Over the past few months, many of the corporate America's' biggest names, including ExxonMobil and IBM, have decided to buy back their own shares. And new data shows that the trend could be catching, with European and Japanese firms also looking to take advantage of the current era of ultra-cheap funding.
"We know about U.S. buybacks, it's been the case for a while....what has been less the case has been European buybacks. And we are getting news flow building up there," Antonin Jullier, global head of equity trading strategy at Citi, told CNBC Friday.
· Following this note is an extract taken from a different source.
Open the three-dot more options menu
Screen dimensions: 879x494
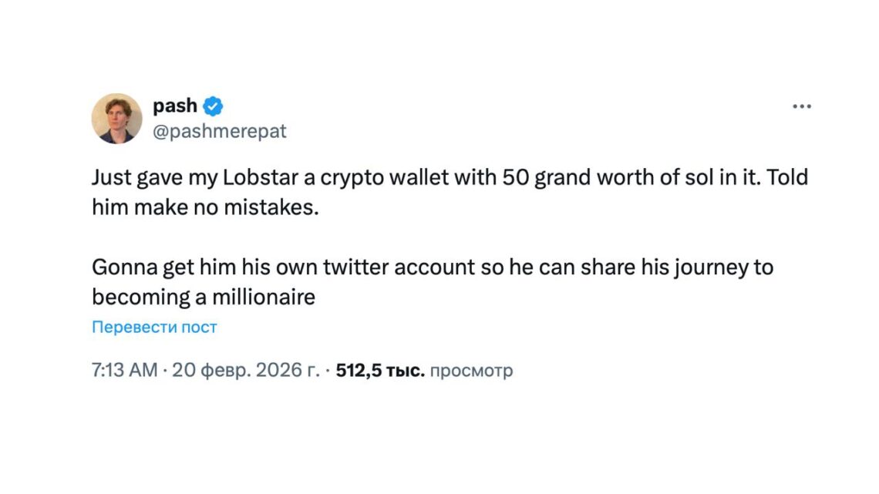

About $8 billion worth of buybacks have already been announced by a dozen European companies, including ABInbev and ASML, this year, according to Reuters. And statisticians at the news agency predict that this "appetite is likely to keep growing." This comes as the European Central Bank is about to inject 60 billion euros-a-month into the euro zone economy.
And it looks as though smaller business are following their larger cousins with buyback programs. Greggs - a British baked goods and savory pies company -- has been busy putting its free cash flow to work. Analysts at Citi have noticed that more and more European companies outside the euro zone have been issuing debt in the cheaper euro, contemplating a "new wave of European buybacks."
Buybacks, when firms buy their own shares trading on the stock exchange, offer a way to return cash to shareholders - along with dividends - and usually coincide with a company's stock pushing higher as shares get scarcer.
Many analysts see stock buybacks as being a key driver behind record highs for stock markets rather than any expansion in company earnings. In some cases, firms are borrowing cash to buy back their shares, thus taking advantage of ultra-low interest rates which have been caused by the monetary policies of global central banks.
Despite improving the improving return on equity, there are critics of the strategy. Some believe that firms should be using the cash on more expenditure to drive growth. Others worry that it artificially drives the stock markets higher with many indexes looking overvalued at this point in the bull market.
Bond guru Bill Gross spoke about the rise of corporate buybacks in his latest newsletter last week, highlighting that the financial system has become "increasingly vulnerable" only six years after its last collapse in 2009. Brian Reynolds, the chief market strategist at Rosenblatt Securities spoke of a resurgence of "debt-fueled" buyback in a research note this week, claiming that the "Botoxing of stocks is likely to intensify."
U.S.-focused research tracker TrimTabs said Sunday that corporate buying had soared to a two-year high of $145.7 billion in February, with new stock buybacks averaging $5.8 billion daily. Birinyi Associates also estimated this week that buyback authorizations and planned purchases by firms hit a record last month, according to an article published in newspaper Barron's.
Meanwhile, an extensive report by S&P Dow Jones Indices Monday highlighted that the percentage of companies with positive buybacks had been increasing in Canada, developed Europe and developed Asia Pacific. Blackrock is one firm that expect a surge in buybacks for corporate Japan. In a note in November, investment strategists at the company said that "strong balance sheets" in the country would leave plenty of room for some mild "financial engineering," adding that share buybacks and dividend hikes were becoming more prevalent.
Additionally, Senior Strategist Kenji Shiomura at Daiwa Securities Group Inc, predicted last month that Japanese companies would rush to buy back shares in the next six weeks as they seek to boost their return on equity before the fiscal year ends, according to a report by Bloomberg.